Program of the ITCS mini-workshop on Property Testing (2010)
Organizers: Oded Goldreich and Amy Yuexuan Wang.
Dates: January 8-10, 2010.
Official webpage:
click here.
Property Testing is the study of super-fast (randomized) algorithms
for approximate decision making. These algorithms are given
direct access to items of a huge data set, and determine
whether this data set has some predetermined (global) property
or is far from having this property. Remarkably, this approximate
decision is made by accessing a small portion of the data set.

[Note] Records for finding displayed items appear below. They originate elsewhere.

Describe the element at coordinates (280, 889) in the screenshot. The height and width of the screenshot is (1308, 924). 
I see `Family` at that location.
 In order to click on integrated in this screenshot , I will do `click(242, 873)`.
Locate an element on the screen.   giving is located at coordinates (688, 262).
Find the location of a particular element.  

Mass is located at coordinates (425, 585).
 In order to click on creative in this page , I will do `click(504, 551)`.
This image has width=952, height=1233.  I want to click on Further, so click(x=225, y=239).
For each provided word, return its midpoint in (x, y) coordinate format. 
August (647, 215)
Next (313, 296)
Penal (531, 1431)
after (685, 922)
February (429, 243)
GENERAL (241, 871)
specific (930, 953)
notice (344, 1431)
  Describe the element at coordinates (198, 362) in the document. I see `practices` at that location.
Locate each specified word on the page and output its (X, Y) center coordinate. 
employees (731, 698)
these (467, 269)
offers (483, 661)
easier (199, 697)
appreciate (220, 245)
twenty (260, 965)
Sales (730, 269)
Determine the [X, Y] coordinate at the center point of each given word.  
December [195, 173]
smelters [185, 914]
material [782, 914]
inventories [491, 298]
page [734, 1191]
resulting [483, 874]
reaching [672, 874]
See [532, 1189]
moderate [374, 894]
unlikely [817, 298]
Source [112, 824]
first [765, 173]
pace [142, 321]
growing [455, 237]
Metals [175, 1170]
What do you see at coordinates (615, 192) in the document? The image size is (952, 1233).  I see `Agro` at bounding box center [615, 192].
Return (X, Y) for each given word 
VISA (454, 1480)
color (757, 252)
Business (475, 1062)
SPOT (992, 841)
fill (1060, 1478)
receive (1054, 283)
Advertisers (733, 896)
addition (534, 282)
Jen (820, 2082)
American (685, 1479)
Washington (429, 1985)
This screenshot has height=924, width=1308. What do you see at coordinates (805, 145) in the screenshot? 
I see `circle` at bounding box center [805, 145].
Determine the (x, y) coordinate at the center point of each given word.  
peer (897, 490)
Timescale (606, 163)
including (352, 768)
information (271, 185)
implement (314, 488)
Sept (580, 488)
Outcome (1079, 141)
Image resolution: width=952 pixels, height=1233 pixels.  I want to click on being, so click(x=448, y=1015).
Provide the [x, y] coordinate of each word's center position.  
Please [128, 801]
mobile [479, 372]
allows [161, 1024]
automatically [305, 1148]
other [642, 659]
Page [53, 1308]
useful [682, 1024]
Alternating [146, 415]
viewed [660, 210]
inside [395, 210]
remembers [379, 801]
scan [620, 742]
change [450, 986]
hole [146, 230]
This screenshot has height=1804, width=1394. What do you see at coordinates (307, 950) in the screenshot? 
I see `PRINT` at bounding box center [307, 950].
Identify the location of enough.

Property Testing has been a subject of intensive research
in the last couple of decades, with hundreds of studies
conducted in it and in closely related areas.
Indeed, Property Testing is closely related to Probabilistically
Checkable Proofs (PCPs), and is related to Coding Theory,
Combinatorics, Statistics, Computational Learning Theory,
Computational Geometry, and more.
Program (annotated with brief comments by Oded Goldreich)
Abstracts of all talks are available in the
official
brochure of the mini-workshop.
(In addition,
extended abstracts of most papers are available below.)
SESSION 1 (FRIDAY, Jan 8, 9:00-10:15) [chair: Oded Goldreich]
Kevin was ill, and so Rocco gave both talks.
I am fascinated by the implicit learning paradigm,
which is pivoted on emulating learning algorithms
for $k$-variable functions by using $n$-bit long samples
with $k$ influential variables. The emulation proceeds by
randomly partitioning the variables to $O(k^2)$ sets,
identifying $k$ sets that are likely to each contain
a single influential variable, and converting the $n$-bit
long samples to corresponding $k$-bit samples. Specifically,
each $n$-bit sample is convereted by determining for
each influential set whether the subset of variables labeled 1
or the subset labeled 0 is influential, and setting the corresponding
bit accordingly. Once the learning algorithm outputs a hypothesis
for the $k$-bit function, it is tested using adequate queries
(which are again emulated correspondingly).
SESSION 2 (FRIDAY, Jan 8, 10:45-12:00) [chair: Avrim Blum]
See a review of Eric's work on testing juntas
in my choices (Nr. 19).
In addition, Eric advocated a study of the following class
of parameterized problems. For a fixed function $g$, which
is known to the tester, the task is testing whether the
given oracle/function is isomorphic to $g$ (i.e., $f$
equals $g$ under a relabeling of the indices of the variables).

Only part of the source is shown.